Nessuno mi ha chiesto di occuparmi né della parrocchia, né del carcere. Ma l'amicizia con don
Beppe Giordano (la possibile confusione per i lettori tra don Beppe Socci della Chiesetta del Porto,
con cui ho vissuto fino alla sua morte nel 1998, e don Beppe Giordano di cui sto parlando ora, non
so come risolverla...) che risale ai tempi lontani del seminario, ma che sì è rinsaldata dopo che sono
rimasto solo alla Chiesetta per la morte di don Beppe Socci, mi aveva portato a sostenerlo nella sua
attività da lui portata avanti a gran cuore, senza lesinare sforzi di nessun genere. Quindi, ero assai
conosciuto nella parrocchia di S. Pietro a Vico e abituato (io e la comunità parrocchiale) a sostituirlo
e a celebrare con lui alcune delle feste più significative. Ugualmente nel carcere di S. Giorgio a
Lucca di cui era cappellano: ero ormai introdotto con relativo permesso di ingresso e lo assistevo da
tempo nei colloqui e nell'aiuto ai detenuti.
Così ora sono anche "nei piedi" di don Beppe Giordano.
Avendovi dato conto delle mie vicende ultime, capite perché questo numero l'abbia messo insieme
con quello che è stato detto di lui al funerale di don Beppe Giordano.
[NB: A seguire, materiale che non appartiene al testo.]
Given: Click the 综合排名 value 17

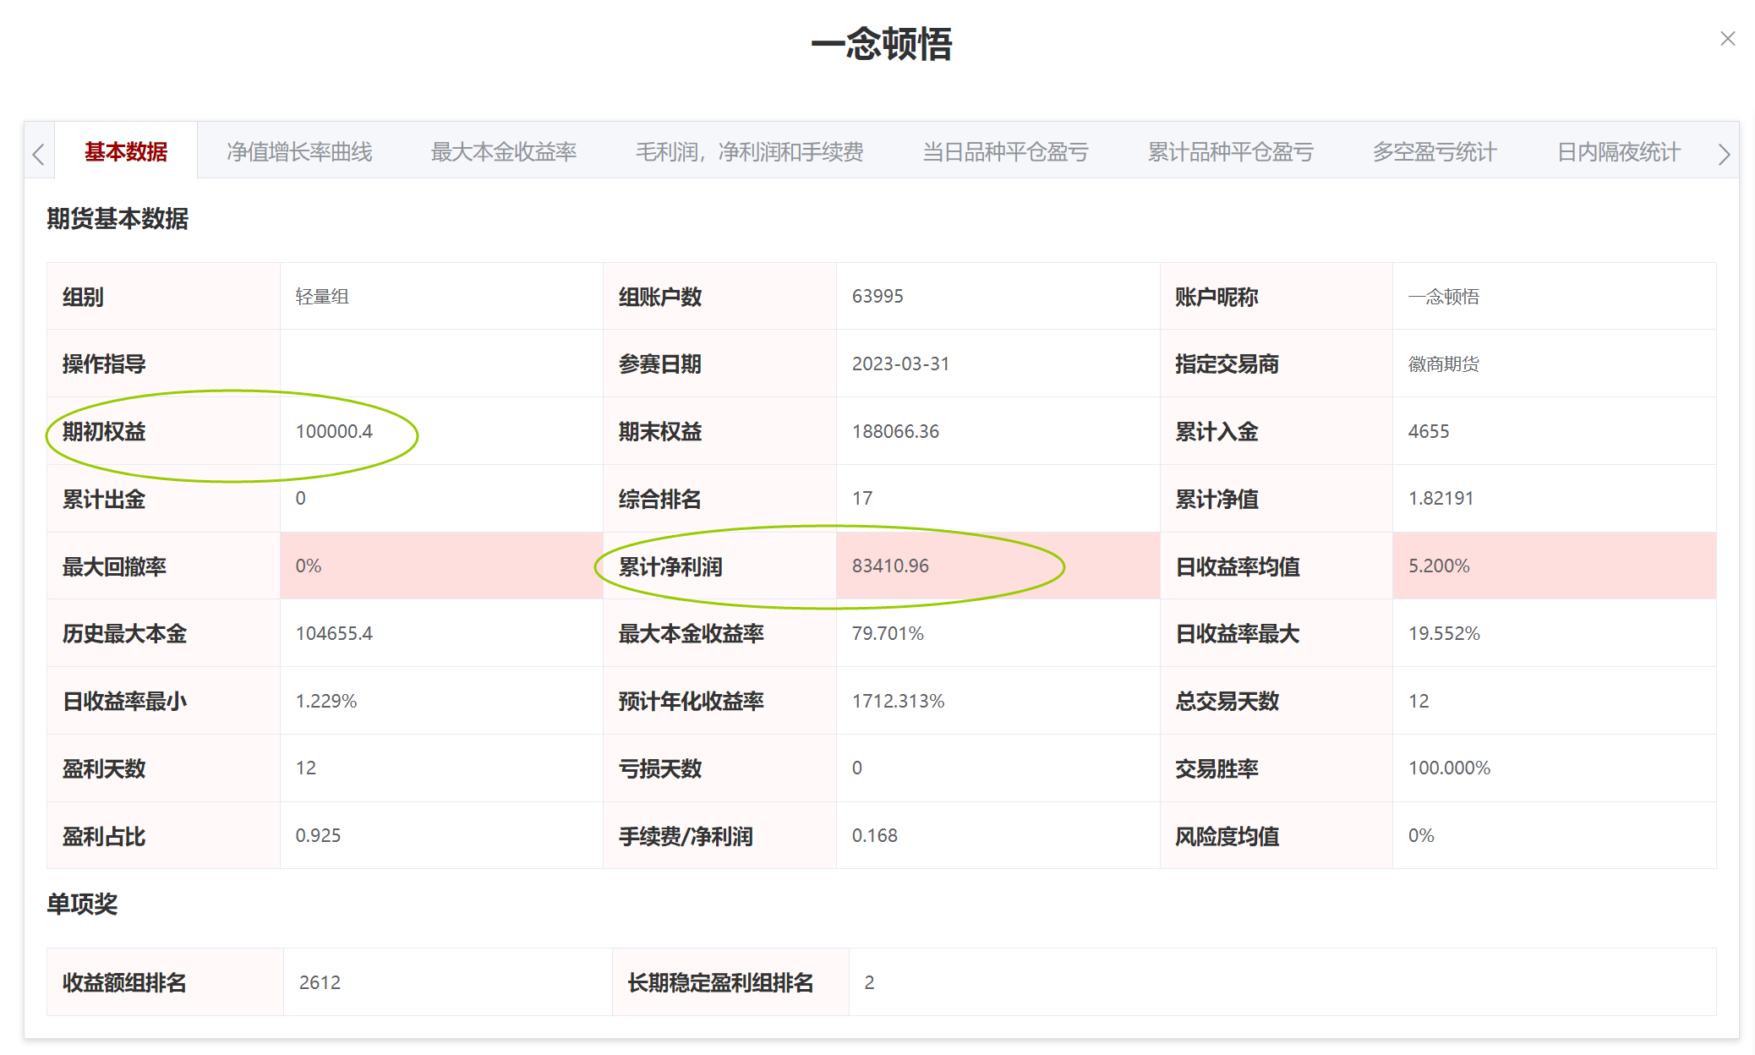Looking at the screenshot, I should (x=862, y=499).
Con alcune riflessioni mie sul
carcere e sulla esperienza di comunità parrocchiale.
Un altro filo di riflessioni mi viene dal periodo duro e difficile di crisi del coseddetto "stato sociale"
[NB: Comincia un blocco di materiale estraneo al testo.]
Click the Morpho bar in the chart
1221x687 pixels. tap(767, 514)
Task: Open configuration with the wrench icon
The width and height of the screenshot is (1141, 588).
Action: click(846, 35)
vissuto con particolare angoscia legata alle vicende della cooperativa sociale in cui ho lavorato per
15 anni prima di andare in pensione, i lavoratori e lavoratrici, ma soprattutto le persone che
usufruiscono dei servizi ancora in essere e le loro famiglie. Essendo ancora molto legato a questa
realtà, ho partecipato attivamente ai "presidi", alle manifestazioni, ai dibattiti che ci hanno portato
in piazza, per le strade, nei luoghi più diversi in difesa di servizi essenziali, di posti di lavoro, di
progetti concreti tesi almeno al mantenimento delle autonomie residue. In questo contesto è
maturata l'idea di intitolare una residenza per disabili, realizzata a Viareggio tra il 1994 e il 1999 a
don Beppe (Socci). Gesto dovuto, visto che già la residenza veniva chiamata popolarmente "la casa
dei ragazzi di don Beppe". Ma per me che ho promosso l'idea, voleva dire rifarsi a una storia, quella
che lo ha visto come uno dei protagonisti, di una città dove la solidarietà non era istituzionalizzata,
ma il senso di iniziative generose che nascevano e si collegavano tra loro cucendo insieme
sperimentazione sul campo, riflessione e ricerca di fondi. Promuovendo una cultura che oggi
sembra perduta a prima vista, ma che è possibile far rivivere e rinforzare là dove essa è rimasta
viva. Ritrovando le parole per dirla.